Se Henry Kissinger pôde ganhar um Prêmio da Paz, por que não María Corina Machado? Talvez no ano que vem eles deem um à Fundação Humanitária de Gaza por “compaixão sob ocupação”. Cada vez que este prêmio é entregue a um arquiteto da violência disfarçada de diplomacia, ele cospe na cara daqueles que realmente lutam pela paz: os médicos palestinos que desenterram corpos dos escombros, os jornalistas que arriscam suas vidas em Gaza para documentar a verdade e os trabalhadores humanitários da Flotilha que navegam para romper o cerco e entregar ajuda às crianças famintas em Gaza, com nada além de coragem e convicção.

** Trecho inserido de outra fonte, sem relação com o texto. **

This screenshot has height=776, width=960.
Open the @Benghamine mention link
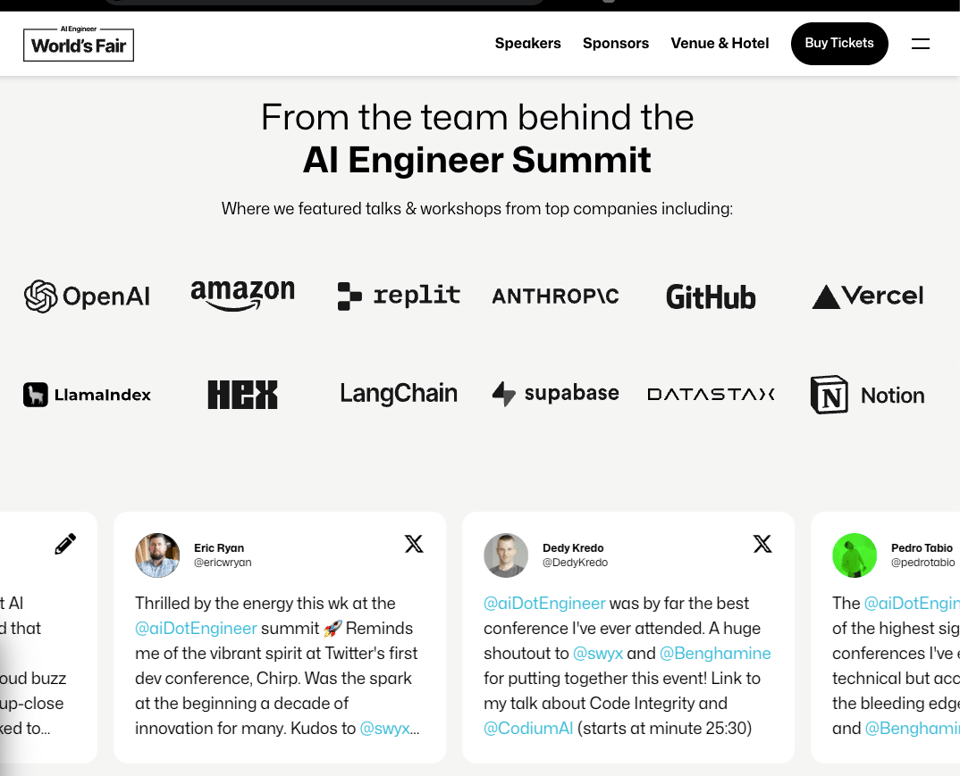pos(715,653)
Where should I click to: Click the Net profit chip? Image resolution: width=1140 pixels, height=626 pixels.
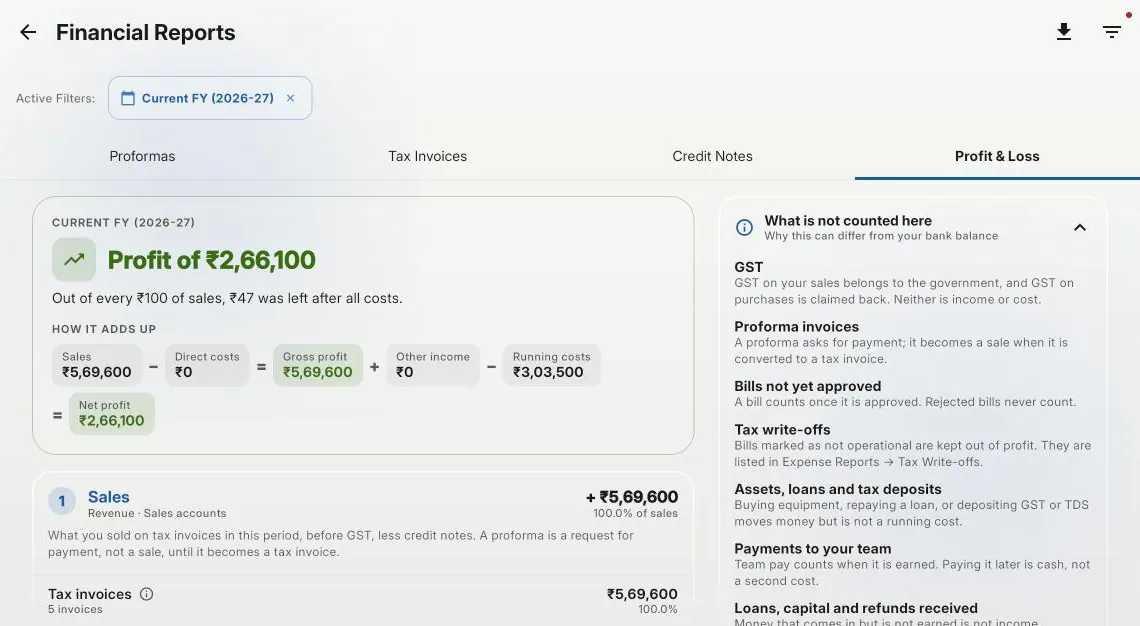[x=112, y=414]
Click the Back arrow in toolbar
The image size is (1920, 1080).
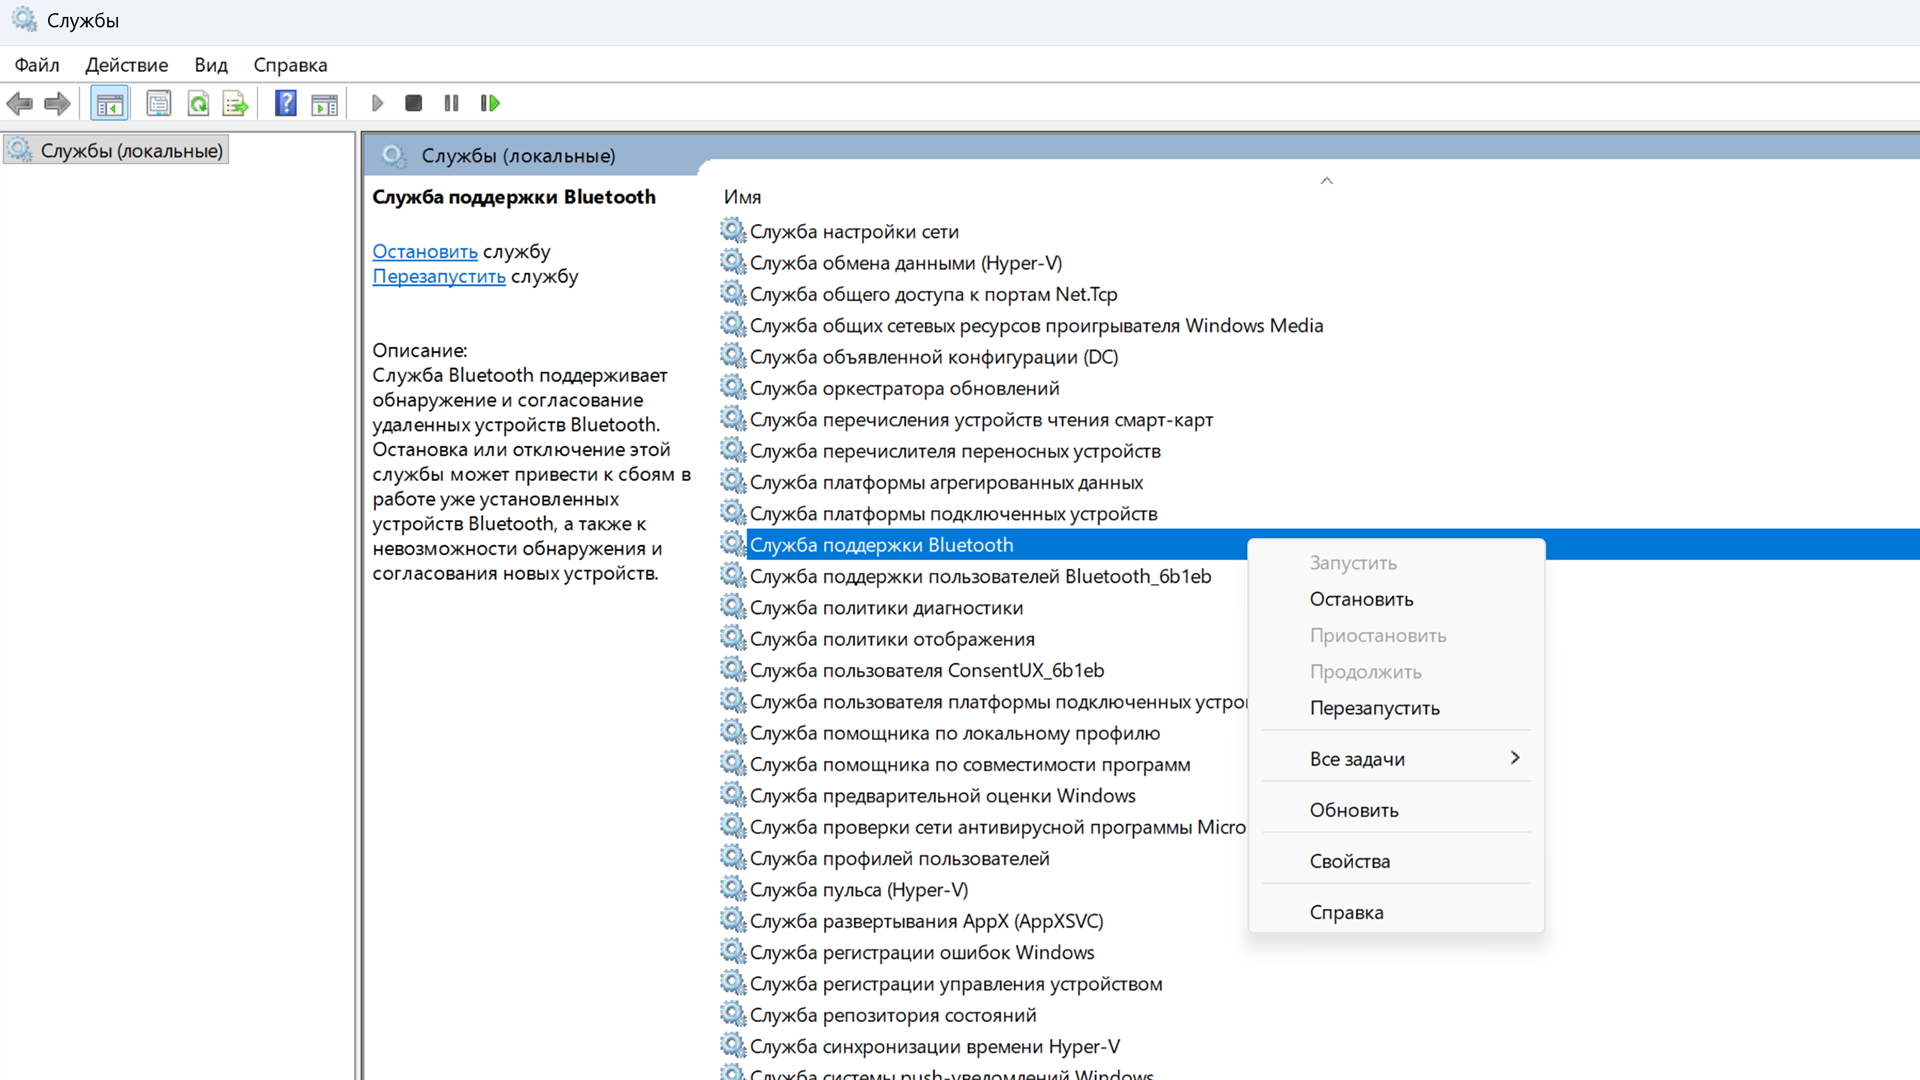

Mas a verdadeira paz não é negociada em salas de reuniões ou concedida em palcos. A verdadeira paz é construída por mulheres que organizam redes de distribuição de alimentos durante bloqueios, por comunidades indígenas que defendem rios da extração, por trabalhadores que se recusam a ser submetidos à fome, por mães venezuelanas que se mobilizam para exigir o retorno de crianças sequestradas sob as políticas de imigração dos EUA, e por nações que escolhem a soberania em vez da servidão. Essa é a paz que Venezuela, Cuba, Palestina e todas as nações do Sul Global merecem.